***** PROVIDED DATA *****

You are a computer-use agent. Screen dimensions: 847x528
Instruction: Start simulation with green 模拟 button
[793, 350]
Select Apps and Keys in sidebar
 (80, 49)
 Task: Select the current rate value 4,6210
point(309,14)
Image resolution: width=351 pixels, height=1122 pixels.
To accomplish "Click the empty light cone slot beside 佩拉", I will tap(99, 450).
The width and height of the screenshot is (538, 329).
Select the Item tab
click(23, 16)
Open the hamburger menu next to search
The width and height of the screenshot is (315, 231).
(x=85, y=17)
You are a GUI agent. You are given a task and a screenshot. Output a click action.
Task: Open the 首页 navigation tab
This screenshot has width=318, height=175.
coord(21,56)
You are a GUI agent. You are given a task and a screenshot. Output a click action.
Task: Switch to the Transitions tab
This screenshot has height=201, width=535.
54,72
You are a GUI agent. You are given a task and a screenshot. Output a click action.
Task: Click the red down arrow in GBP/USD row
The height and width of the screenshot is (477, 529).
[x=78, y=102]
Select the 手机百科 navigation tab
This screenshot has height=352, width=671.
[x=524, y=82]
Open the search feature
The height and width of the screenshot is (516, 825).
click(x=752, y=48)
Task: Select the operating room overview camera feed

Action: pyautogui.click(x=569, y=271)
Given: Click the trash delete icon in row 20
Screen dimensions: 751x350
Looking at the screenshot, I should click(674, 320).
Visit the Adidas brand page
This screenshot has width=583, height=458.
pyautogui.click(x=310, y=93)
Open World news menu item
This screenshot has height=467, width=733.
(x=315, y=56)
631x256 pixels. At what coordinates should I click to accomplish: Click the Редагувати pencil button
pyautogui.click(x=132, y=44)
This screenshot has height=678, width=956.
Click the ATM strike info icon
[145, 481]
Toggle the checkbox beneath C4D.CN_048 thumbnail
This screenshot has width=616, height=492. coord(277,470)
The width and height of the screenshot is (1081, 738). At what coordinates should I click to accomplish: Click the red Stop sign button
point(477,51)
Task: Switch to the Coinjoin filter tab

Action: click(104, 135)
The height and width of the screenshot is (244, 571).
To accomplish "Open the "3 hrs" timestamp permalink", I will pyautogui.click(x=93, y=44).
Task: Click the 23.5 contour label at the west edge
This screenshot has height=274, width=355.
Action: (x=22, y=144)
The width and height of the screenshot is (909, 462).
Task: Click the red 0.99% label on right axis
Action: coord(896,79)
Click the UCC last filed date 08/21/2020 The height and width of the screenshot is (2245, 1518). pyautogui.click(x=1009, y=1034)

*****

◆ INSTRUCTIONS TO FOLLOW: In the answer, give the lines from the first line of the data through the line with "Image resolution: width=351", exactly as they appear and with no additions.

◆ TASK OUTPUT:
You are a computer-use agent. Screen dimensions: 847x528
Instruction: Start simulation with green 模拟 button
[793, 350]
Select Apps and Keys in sidebar
 (80, 49)
 Task: Select the current rate value 4,6210
point(309,14)
Image resolution: width=351 pixels, height=1122 pixels.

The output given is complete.